Falon Ljunggren studied at the Yokohama College of Commerce in Yokohama, Japan from March 25, 2015 to August 1, 2015. While there she took a course in capital markets and financial engineering from the Japanese perspective and two Japanese language courses. These classes taught her that economics are similar around the world but each culture has a unique perspective on what can help their country and that the Japanese language is extremely complex.  While attending class she would work with the college’s SIEP program (summer intensive English program) and English department as a student teacher. She helped teach English classes and attended as a guest proctor during final presentations. Along with this she would help tutor students who wished for further practice in their English. During her free time she would travel to historical and modern sites to learn about the art the area provided and observe how people interacted with it. Since her return, she is considering getting certified as an ESL teacher and taking up teaching as a second job while working towards a career in music.  

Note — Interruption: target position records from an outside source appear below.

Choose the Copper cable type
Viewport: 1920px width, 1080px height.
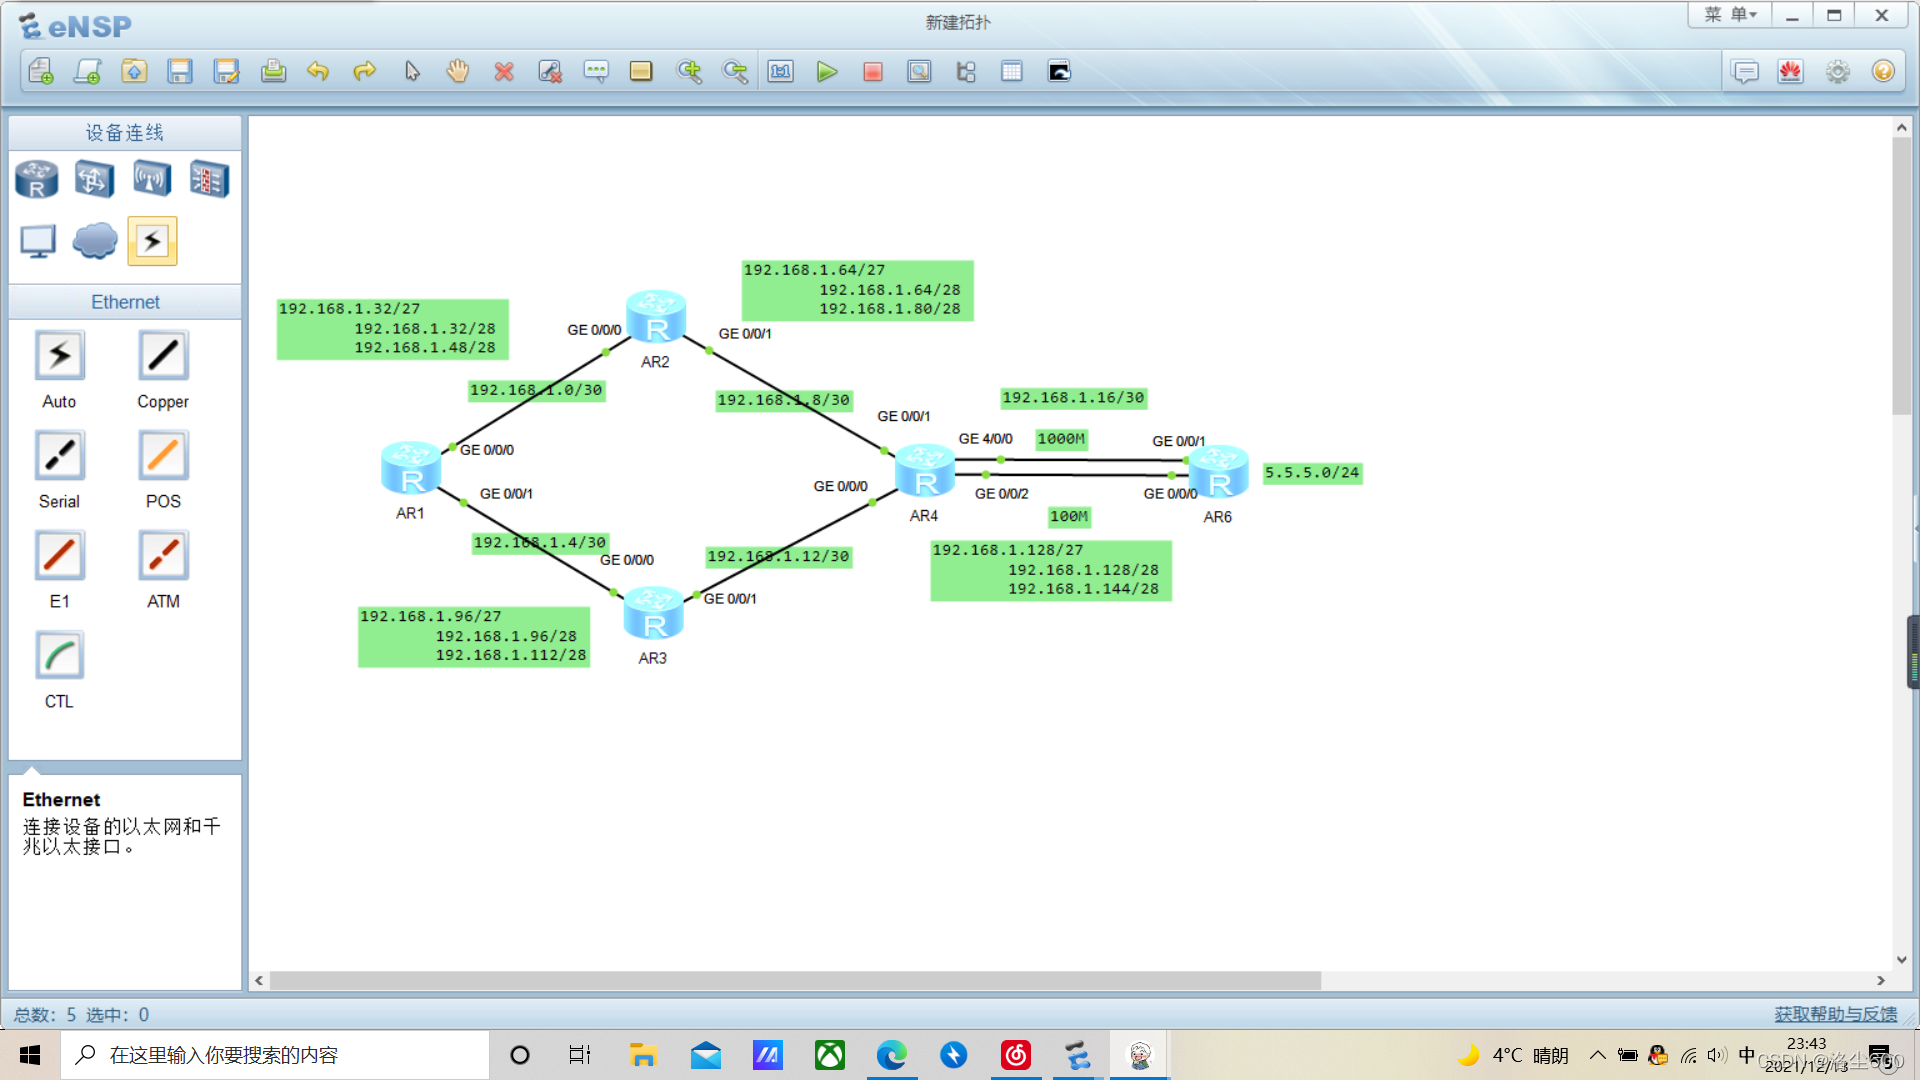[163, 357]
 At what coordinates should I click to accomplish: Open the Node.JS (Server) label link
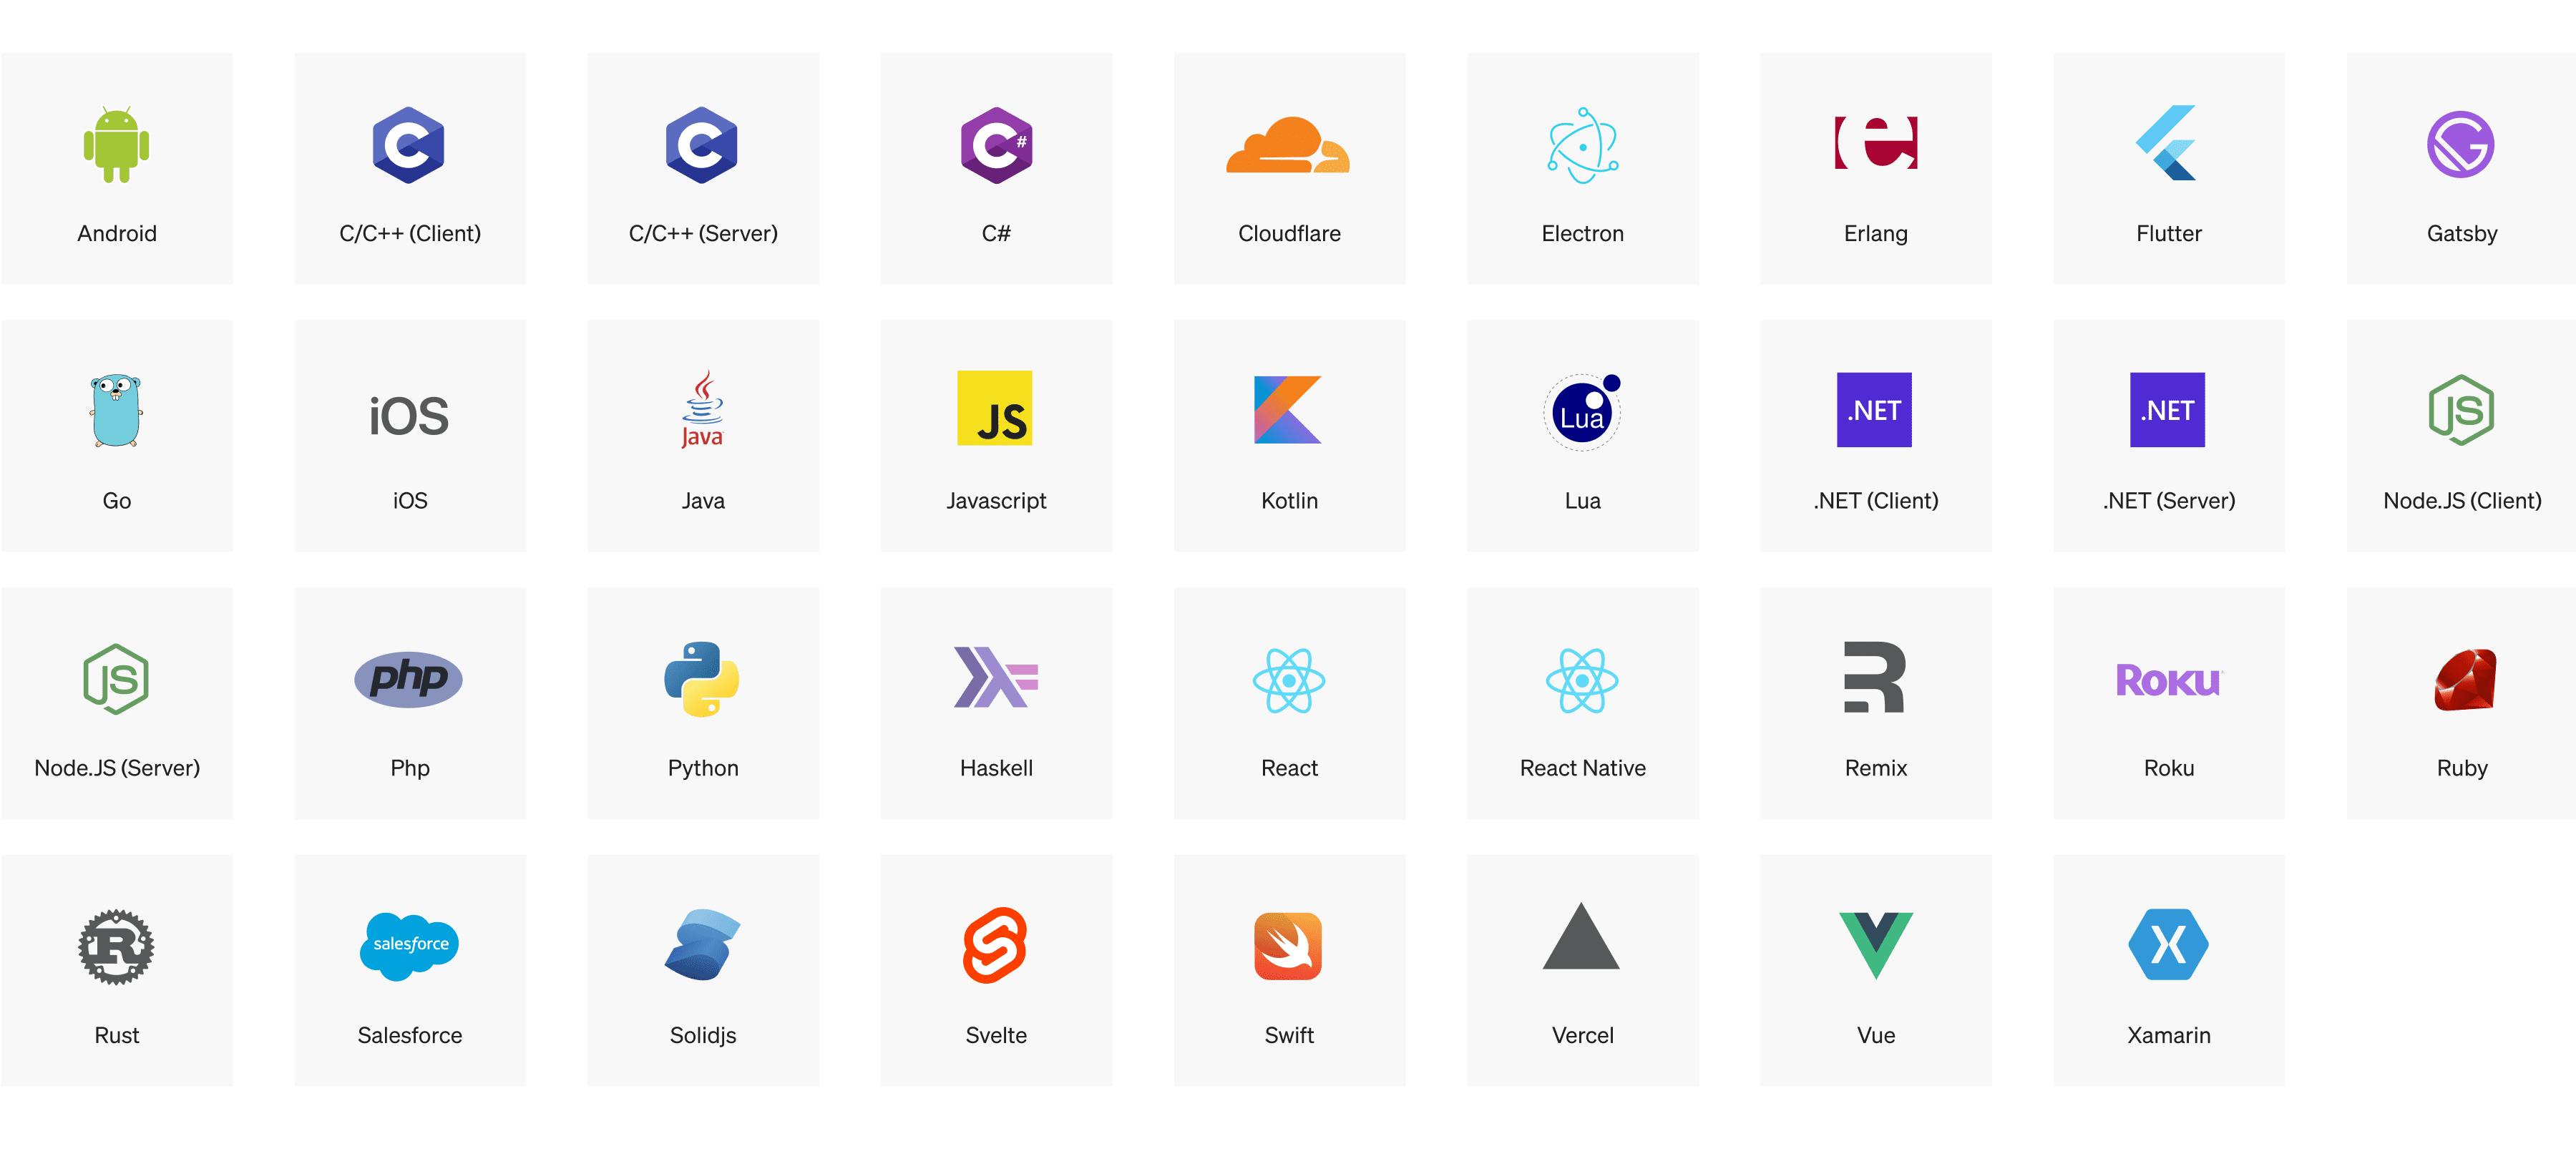tap(117, 768)
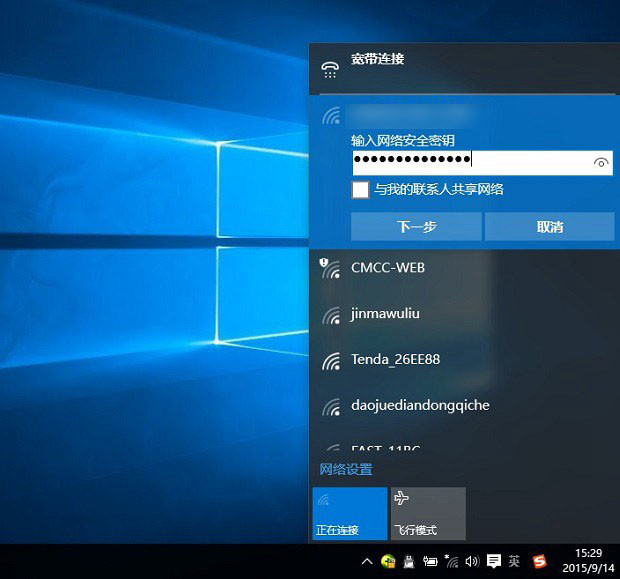Click the daojuediandongqiche Wi-Fi signal icon

[331, 407]
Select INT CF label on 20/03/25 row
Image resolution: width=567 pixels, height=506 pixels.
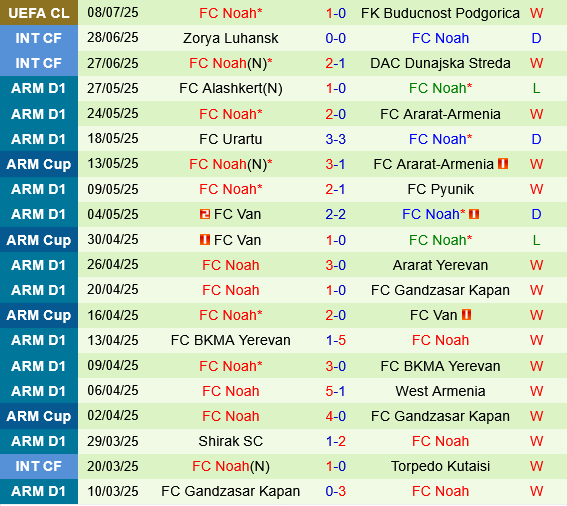click(39, 466)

Community Engagement Experience
CEE Title: 
Cry Like a Man, Throw Like a Woman

Cry Like a Man, Throw Like a Woman” took place on November 12, 2015 at 7:00pm. We began the night by welcoming everyone and introducing ourselves as well as our facilitators. From there we spoke a bit about our experience abroad and what we took form it. After that we invited the Pitt improvers, an improv team on campus to come up front and perform. They took words from the audience that dealt with stereotypes and created a reversed role skit. Following this we introduced our first video clip and began the main event. Two of the videos dealt with gender roles and stereotypes for men, two for women, and one that dealt with both at the same time.  There were five videos in total and after each one, we had two questions to promote conversation. The facilitators, which included our team, were there to promote conversation as well. The smaller, round table groups promoted students to speak about not only the videos and what they thought, but how the subject matter of the video played out in their own lives. Many of the female students commented that they did not realize the problems men faced and were surprised at how they played into creating the stereotypes and male role. These students, as well as some faculty, vowed to change how it was they interacted with men and young boys.  At the end we left it open for people to speak out to room and thanked them for their time.